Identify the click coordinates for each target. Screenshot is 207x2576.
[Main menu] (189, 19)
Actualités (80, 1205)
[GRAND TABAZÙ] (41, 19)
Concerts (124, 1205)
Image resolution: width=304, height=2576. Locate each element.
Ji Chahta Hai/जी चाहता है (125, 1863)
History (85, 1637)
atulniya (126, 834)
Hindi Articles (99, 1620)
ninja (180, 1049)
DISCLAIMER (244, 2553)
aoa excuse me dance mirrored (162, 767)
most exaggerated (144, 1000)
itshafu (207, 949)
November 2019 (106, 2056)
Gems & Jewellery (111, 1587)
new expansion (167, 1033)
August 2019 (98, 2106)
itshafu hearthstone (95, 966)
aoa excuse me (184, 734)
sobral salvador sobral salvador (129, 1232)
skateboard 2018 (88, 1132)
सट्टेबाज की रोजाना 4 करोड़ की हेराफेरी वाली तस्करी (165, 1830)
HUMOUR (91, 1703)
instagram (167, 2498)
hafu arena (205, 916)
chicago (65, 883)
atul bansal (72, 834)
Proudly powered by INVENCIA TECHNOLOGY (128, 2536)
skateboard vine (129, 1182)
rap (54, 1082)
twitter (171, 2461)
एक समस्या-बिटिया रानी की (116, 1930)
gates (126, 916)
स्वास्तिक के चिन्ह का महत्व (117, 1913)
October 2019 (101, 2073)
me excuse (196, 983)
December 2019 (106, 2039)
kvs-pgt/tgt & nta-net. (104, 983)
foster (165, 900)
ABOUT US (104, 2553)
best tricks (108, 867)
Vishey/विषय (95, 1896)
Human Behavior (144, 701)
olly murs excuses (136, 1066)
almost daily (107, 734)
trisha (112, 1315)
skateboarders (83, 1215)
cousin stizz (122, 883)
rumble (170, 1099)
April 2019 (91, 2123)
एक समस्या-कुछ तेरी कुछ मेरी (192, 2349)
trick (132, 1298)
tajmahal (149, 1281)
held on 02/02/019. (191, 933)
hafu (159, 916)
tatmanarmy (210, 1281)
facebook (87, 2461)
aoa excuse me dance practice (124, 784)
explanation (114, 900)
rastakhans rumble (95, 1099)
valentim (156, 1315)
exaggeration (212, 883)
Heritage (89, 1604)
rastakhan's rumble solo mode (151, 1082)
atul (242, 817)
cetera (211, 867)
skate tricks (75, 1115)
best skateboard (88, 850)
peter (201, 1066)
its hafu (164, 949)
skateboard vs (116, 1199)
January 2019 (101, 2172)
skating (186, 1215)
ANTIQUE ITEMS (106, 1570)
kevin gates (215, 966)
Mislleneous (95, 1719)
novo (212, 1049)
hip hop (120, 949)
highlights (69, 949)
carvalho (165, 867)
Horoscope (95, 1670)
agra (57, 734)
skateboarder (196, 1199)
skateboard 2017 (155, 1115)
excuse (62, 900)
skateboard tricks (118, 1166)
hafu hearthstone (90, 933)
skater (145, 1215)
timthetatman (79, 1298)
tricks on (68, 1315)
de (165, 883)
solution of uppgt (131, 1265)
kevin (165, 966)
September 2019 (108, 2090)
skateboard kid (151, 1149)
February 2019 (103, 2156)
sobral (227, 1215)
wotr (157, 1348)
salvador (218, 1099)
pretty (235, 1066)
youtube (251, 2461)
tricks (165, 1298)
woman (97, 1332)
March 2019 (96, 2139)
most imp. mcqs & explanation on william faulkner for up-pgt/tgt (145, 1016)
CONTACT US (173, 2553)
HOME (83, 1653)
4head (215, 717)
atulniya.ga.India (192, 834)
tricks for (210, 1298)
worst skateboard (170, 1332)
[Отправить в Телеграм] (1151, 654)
* * * * * * * * *
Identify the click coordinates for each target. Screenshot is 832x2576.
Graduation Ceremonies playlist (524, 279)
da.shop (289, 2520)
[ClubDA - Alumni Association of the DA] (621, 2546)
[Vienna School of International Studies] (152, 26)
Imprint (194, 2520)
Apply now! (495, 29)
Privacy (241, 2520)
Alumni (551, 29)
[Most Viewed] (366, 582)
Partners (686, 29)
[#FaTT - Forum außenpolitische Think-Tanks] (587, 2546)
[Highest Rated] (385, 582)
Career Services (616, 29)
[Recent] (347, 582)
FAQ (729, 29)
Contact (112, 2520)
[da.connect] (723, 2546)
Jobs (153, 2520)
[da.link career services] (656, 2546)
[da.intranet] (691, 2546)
* * * * * * * * *
### What you should do
In the listing above, locate the line containing "Horoscope (95, 1670)" and the line containing "skateboard kid (151, 1149)". Extract those two lines and every line between them, exactly as written, and only those.

### Response to this exercise
Horoscope (95, 1670)
agra (57, 734)
skateboarder (196, 1199)
skateboard 2017 (155, 1115)
excuse (62, 900)
skateboard tricks (118, 1166)
hafu hearthstone (90, 933)
skater (145, 1215)
timthetatman (79, 1298)
tricks on (68, 1315)
de (165, 883)
solution of uppgt (131, 1265)
kevin (165, 966)
September 2019 (108, 2090)
skateboard kid (151, 1149)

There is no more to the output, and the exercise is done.